I’ve noticed a pattern that may or may not have any truth behind it. When Shawn thinks that he needs or wants to go back to the hospital for reasons having to do with his illness, he tells me that he wants a Starbucks sandwich. Here’s the story behind that one – last fall one of my running groups gave me and Shawn and our family a collection of cards, cookies, and gift cards. One of the card was for Starbucks. I noticed that there was a Starbucks right outside the hospital’s main entrance and I headed over one morning to get a breakfast sandwich and coffee. Shawn normally hates egg sandwiches and melted cheese on anything other than pizza or mac and cheese. He tried a bite of my bacon, egg, and Gouda cheese on ciabatta bread and oddly loved it. I got him one of his own the next morning with the remainder of the gift card. He often asks for them when we’re at CHOP and sometimes I get them for him. Only twice has he ever asked to get one from home and both times were when the symptoms were building and we were about to head back down. So I think I found his code for “I want/need to go back.”
We recently made a verbal list of things that we like about the hospital. Medical bingo every weekday at 2PM. Visiting the stuffed animals in the gift shop even if we don’t buy one. Some of the food is really good (more of it is good than isn’t good and some of it is great.) You can snuggle in bed and watch The Price Is Right on a Tuesday instead of being at school or work (ignoring the downside of not being at school and work for a moment).

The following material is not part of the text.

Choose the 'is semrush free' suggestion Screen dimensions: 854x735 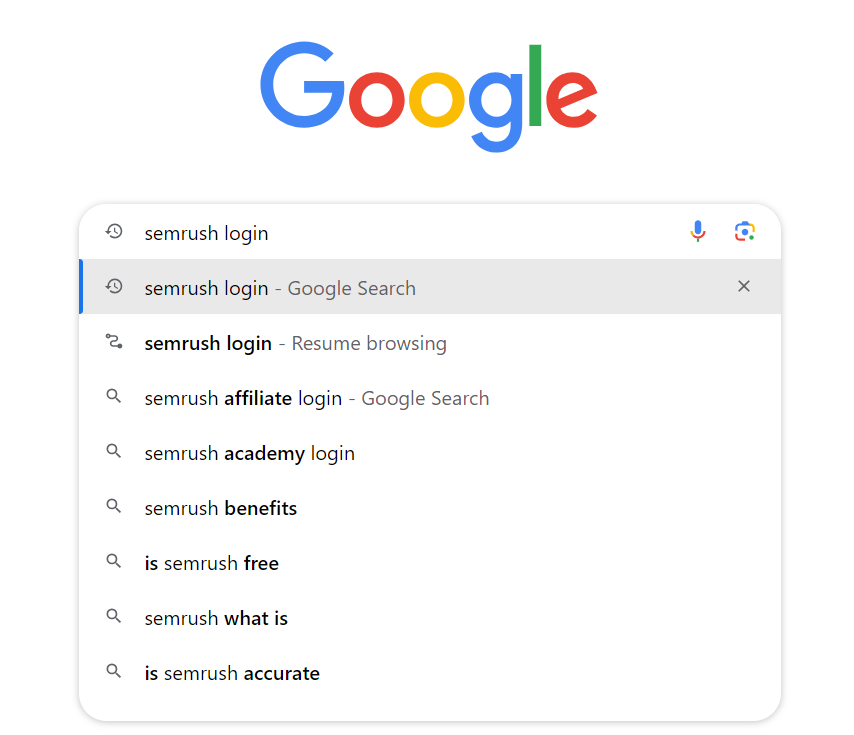[x=212, y=562]
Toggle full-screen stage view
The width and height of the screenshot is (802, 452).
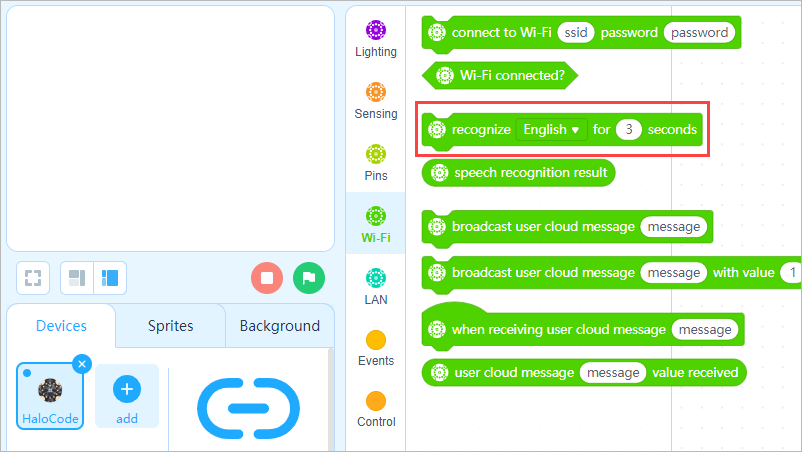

Sometimes I think I like being at CHOP in that Stockholm Syndrome sort of way.
Shawn and I played Trouble today, the game where you pop the bubble to roll the dice and have to navigate four pegs around the board, trying not to get sent back to the start when another peg lands on you. The first player with all four pegs in Home is the winner. Shawn won most of our games today (so far). He said, “it’s good to be home, you can’t die at home, outside home you never know.”